I went biking this morning with Peter and Bob. (Bob is an FP from England, who with his wife, Anna, is coordinating the curriculum at the medical school.) We headed north from town , past the airport and out to the mouth of the River Maria. Although Beira is not as oppressive as developing world cities can be, it was good to get away from the concrete and the noise.
Beira is pretty much built on a few sand dunes at the mouth of the Pungwe river, and is surrounded by a big swamp (which makes this a hotbed for malaria). Villages are situated in a few areas that are a few feet higher, and drier. The juicy areas are used to cultivate rice, and as we rode through them, we could see people harvesting by hand.
In the higher areas, we would rode past dirt compounds of thatched roof houses made of sticks. What struck me was the large numbers of people walking along the roads. We passed women carrying everything on their heads, chickens scurrying out from underfoot, and occasional young men on large, black, Chinese-made bicycles.
Cursed with too-long legs, my seat was too low, so I had to work hard to keep up with the other two, who were in it for the exercise. This had the effect of keeping me tired, and humble. Still, I managed to sneak in a few pictures which I have posted.

Stored data entries:
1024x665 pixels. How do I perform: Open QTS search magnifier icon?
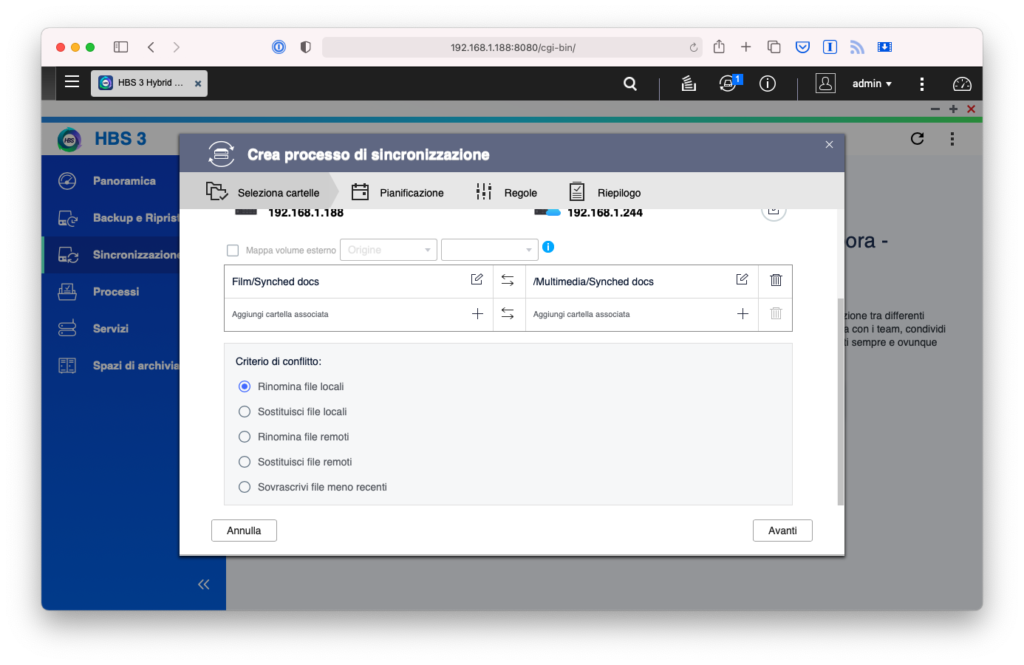point(630,84)
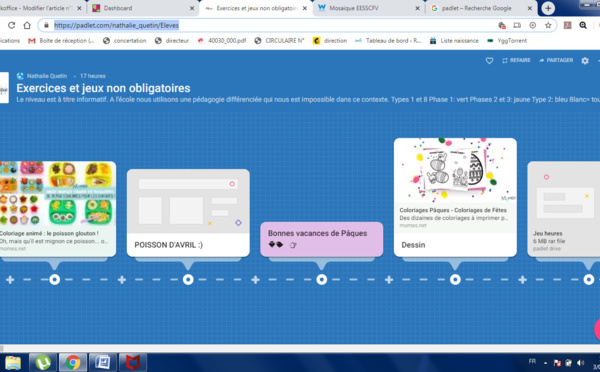Click timeline marker under Bonnes vacances post
This screenshot has width=600, height=372.
321,280
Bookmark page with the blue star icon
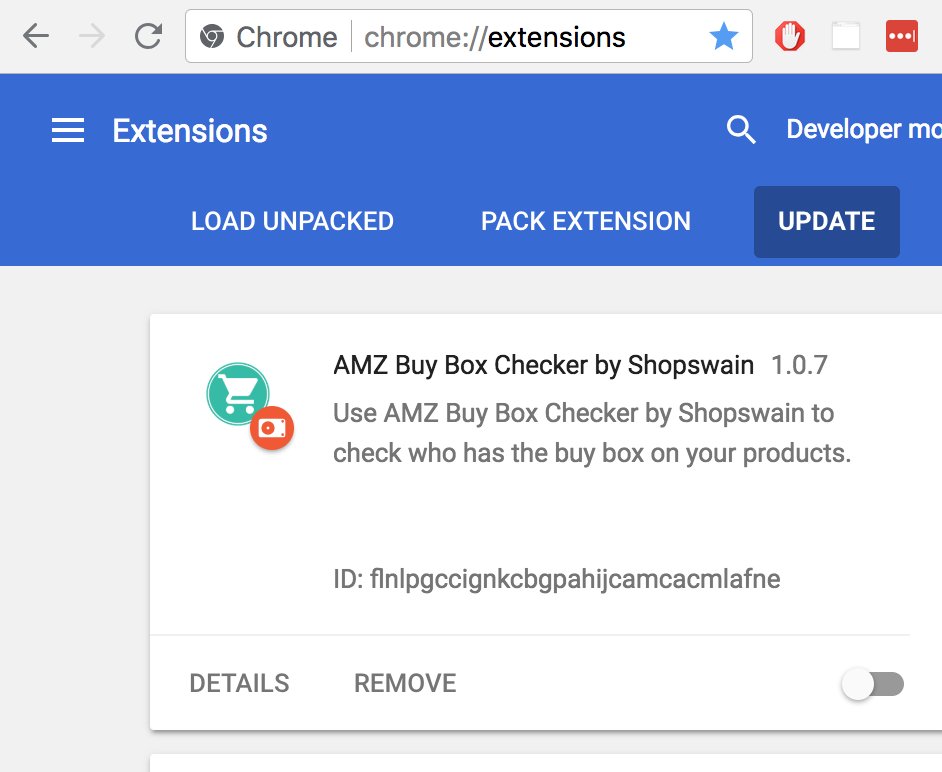942x772 pixels. (x=723, y=37)
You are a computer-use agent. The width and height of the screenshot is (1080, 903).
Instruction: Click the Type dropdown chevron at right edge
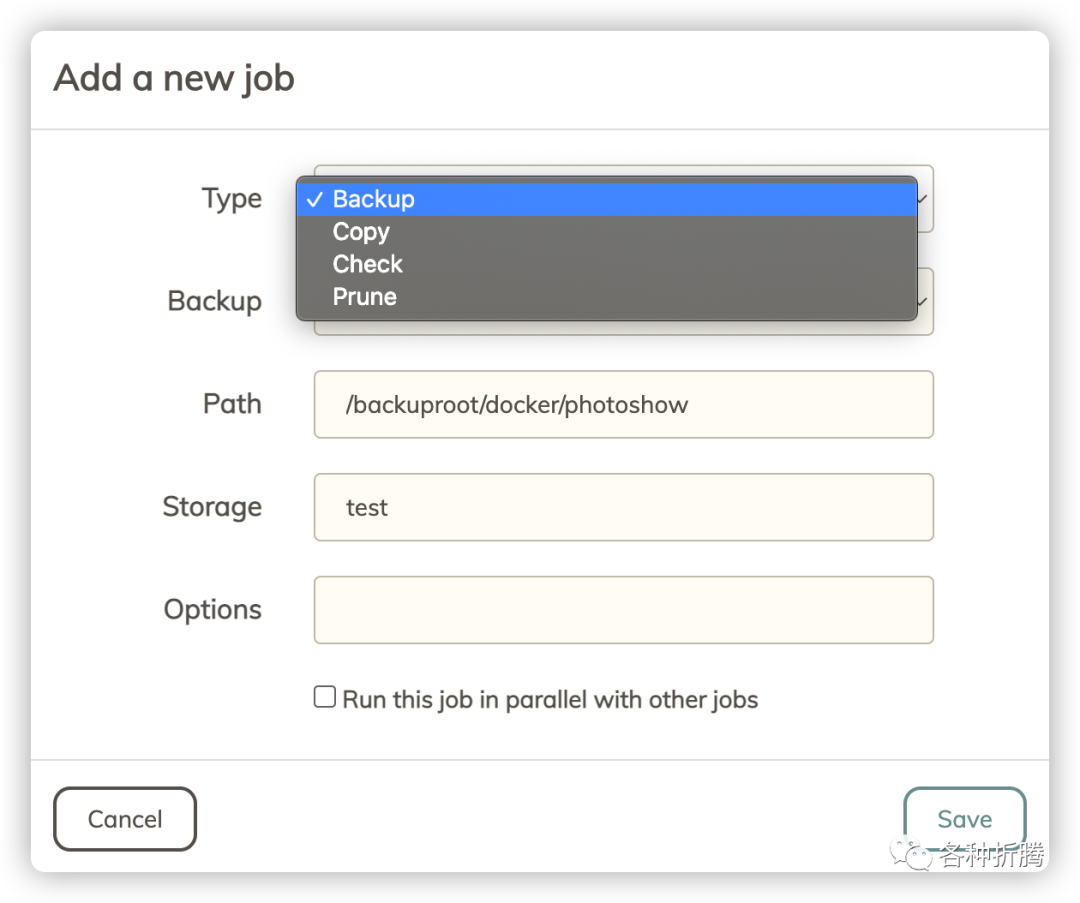[x=924, y=199]
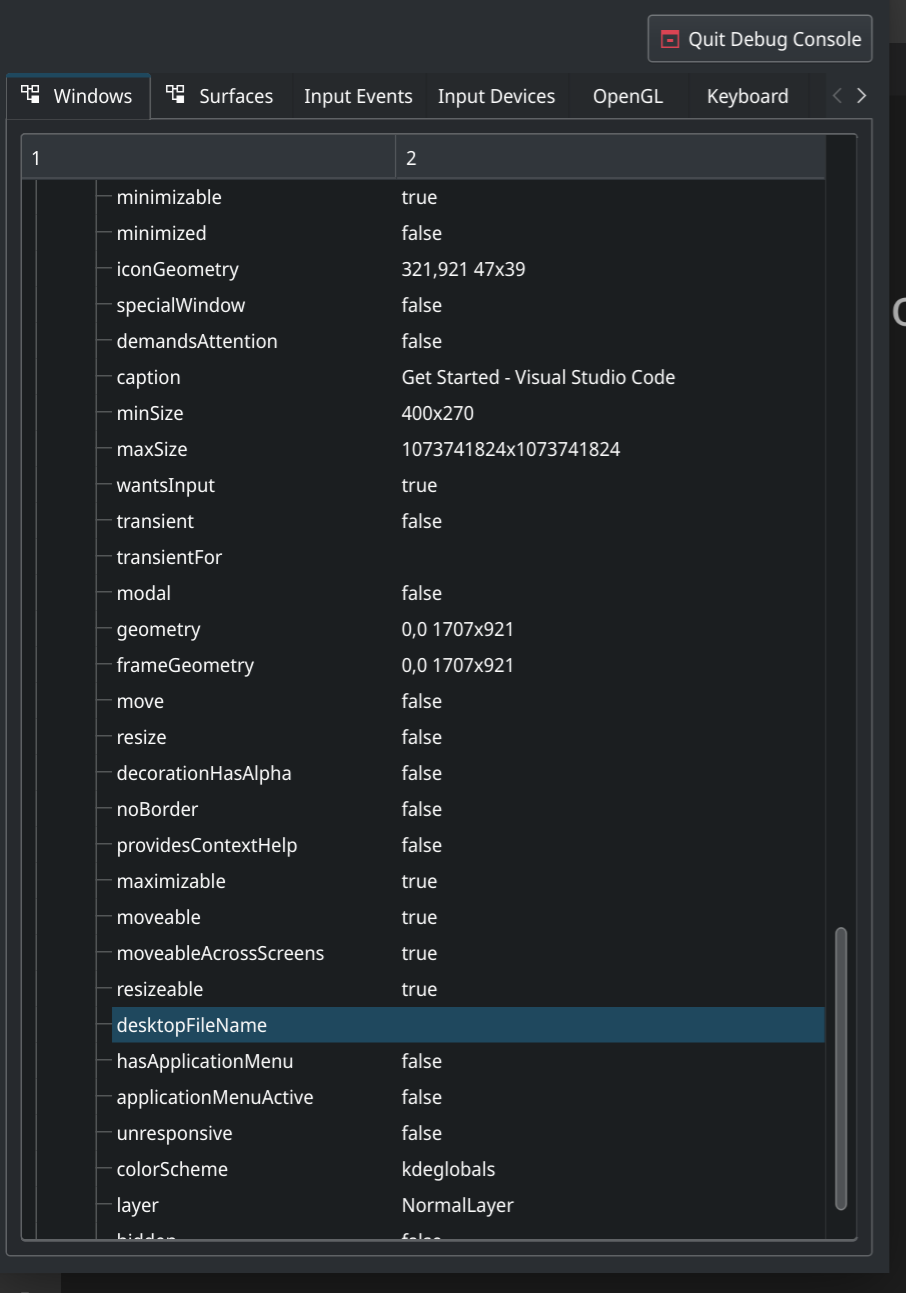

§ **Work instructions**:
A. Please list every person named in the account of the bike ride near Beira.
B. In the account of the bike ride near Beira, what crop is grown in the wetter areas?

§ **Responses by task**:
A. Peter, Bob, Anna

B. Rice.